L’Aquila Protagonista nuovo gruppo comunale, vecchia politica: all’orizzonte la “tarantella” delle richieste di rimpasto, ma il sindaco Biondi è sempre più blindato.
“Non siamo interessati alle poltrone, ma alla buona amministrazione”. Quante volte avete sentito questa frase? Probabilmente ogni volta che qualche gruppo politico si è preparato a chiedere quelle poltrone che non voleva. Niente di nuovo sotto il sole, per carità, però quello che colpisce è che queste dinamiche abbiano “permeato” le giovani generazioni, che non si sottraggono al solito “iter”. Proprio qualche giorno fa avevamo sottolineato le “manovre” di Alessandro Maccarone, giovane consigliere ex Lega, che aveva preparato il campo all’adesione al nuovo gruppo L’Aquila Protagonista, con una serie di “sgambetti” proprio agli assessori leghisti Francesco De Santis e Laura Cucchiarella.
Sabato scorso, allo strano orario delle 21.48, quasi da far dire “nottetempo”, è calata la maschera: arriva alle redazioni la nota con cui si annuncia il nuovo gruppo L’Aquila Protagonista, con Maccarone “capofila” di sei consiglieri comunali (oltre l’ex leghista ci sono Maria Luisa Ianni, Luigi Faccia, Stefano Flamini, Laura Cococcetta e Guglielmo Santella).

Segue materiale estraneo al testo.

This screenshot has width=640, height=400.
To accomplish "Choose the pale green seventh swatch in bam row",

Subito chiara l’intenzione: “Il nuovo soggetto politico si colloca stabilmente nella maggioranza di centrodestra e al fianco del sindaco Pierluigi Biondi, quale punto di riferimento istituzionale e politico. L’Aquila Protagonista intende rappresentare uno strumento di coesione, di proposta e di visione, per garantire un ulteriore slancio ai temi strategici dell’amministrazione comunale. La nuova formazione nasce con la volontà di contribuire in modo incisivo al buon governo della città, in un dialogo proficuo e rispettoso con gli autorevoli alleati del centrodestra“.

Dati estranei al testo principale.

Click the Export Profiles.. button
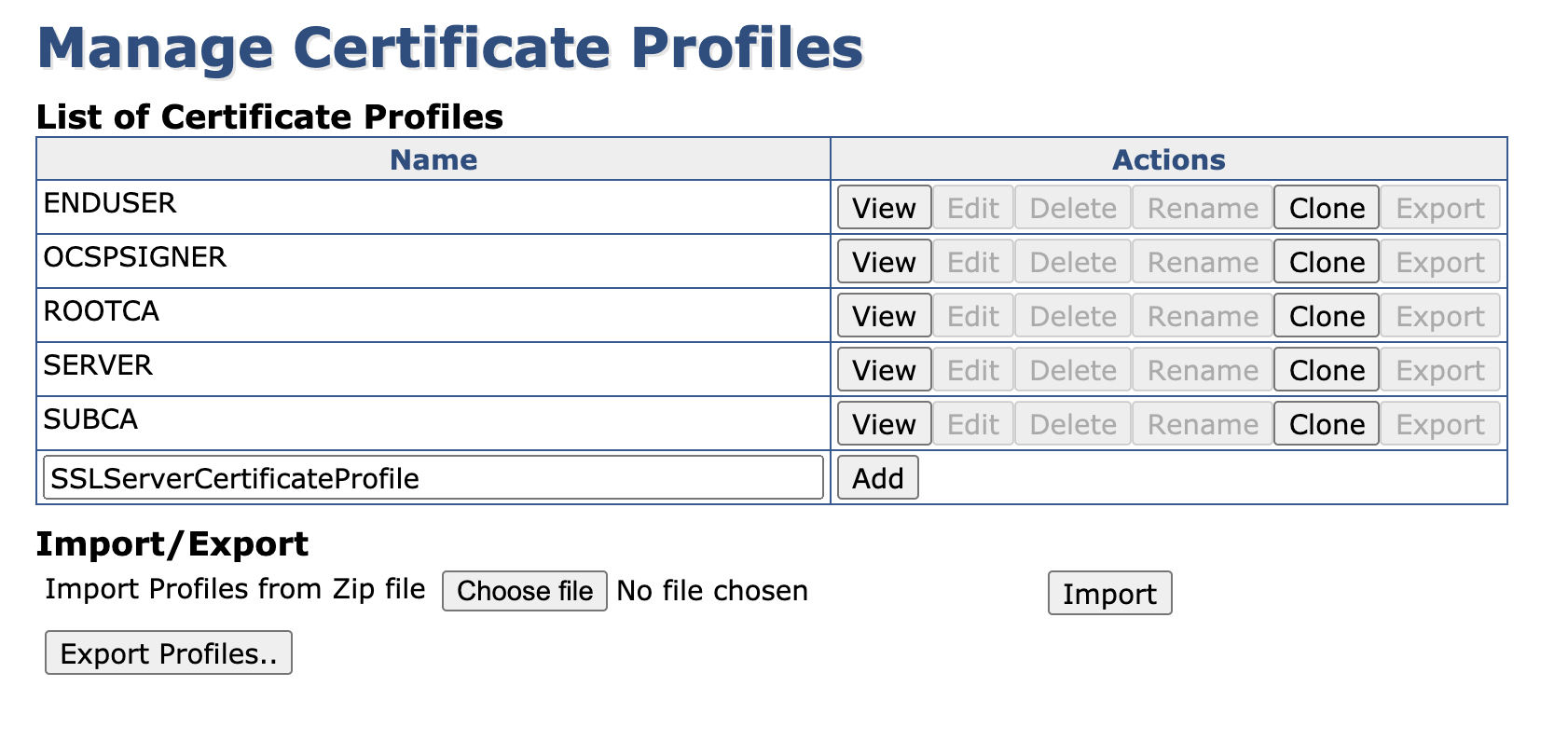1568x755 pixels. (169, 653)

Insomma, Sindaco “blindato” anche in ottica di partite interne a FdI, ma la traduzione dal politichese qualche problema lo pone comunque: “Siamo in maggioranza di centrodestra, siamo col sindaco Biondi, ma siamo in sei. Che vogliamo fare?”. Una “traduzione” diretta agli “autorevoli alleati”. E sì, perché il “manuale Cencelli” applicato alle amministrative prevederebbe un assessore (o presidenze pesanti) ogni due consiglieri e posizioni nelle commissioni. Nel caso di L’Aquila Protagonista, quindi, quantomeno due assessori e una presidenza. Sì, se L’Aquila Protagonista fosse stata protagonista anche della contesa elettorale e non fosse un gruppo di nuova formazione post elezioni. Così, invece, è troppo facile, anche se “due conti” si possono comunque fare. Alessandro Maccarone alle comunali del 2022 ha raccolto 441 voti con la Lega, 292 voti per Maria Luisa Ianni con Forza Italia, 426 voti per Laura Cococcetta e 404 per Guglielmo Santella con L’Aquila Futura, 283 voti per Luigi Faccia con Civici e indipendenti con Biondi Sindaco e 199 per Stefano Flamini con L’Aquila al Centro. Totale, 2045 voti. Certo, per una comparazione corretta a questi voti si dovrebbero aggiungere quelli di altri eventuali candidati in una ipotetica competizione elettorale alla quale la nuova formazione politica avrebbe dovuto partecipare per “pesarsi” davvero. Ma non lo ha fatto. E quindi il “manuale Cencelli” va a farsi benedire. Il conto “un assessore ogni due consiglieri” è perciò fuori da ogni logica politica, ma “qualcosina” il nuovo gruppo se lo aspetta nel dialogo con il sindaco Biondi, che nel quadro complessivo consiliare acquisisce sostenitori.
Le proteste si possono già “sentire”: “Ma noi non abbiamo chiesto niente”. Certo, l’iter della “vecchia politica” che avanza sui nuovi volti prevede proprio questo: “Non siamo interessati alle poltrone, ma alla buona amministrazione” in pubblico e poi via alle trattative con gli “autorevoli alleati” che nel frattempo però sono stati “depotenziati” dal nuovo gruppo consiliare e si sentiranno dire: “Eh, ma noi siamo in sei… voi quanti siete?”. Come se quel “voi” non fossero amici di partito con cui si sono condivise battaglie elettorali e percorsi politici.
Tutto già visto, tutto già sentito. Peccato.
Rimane da verificare quale partito, nelle prossime settimane, pagherà “lo scherzo”.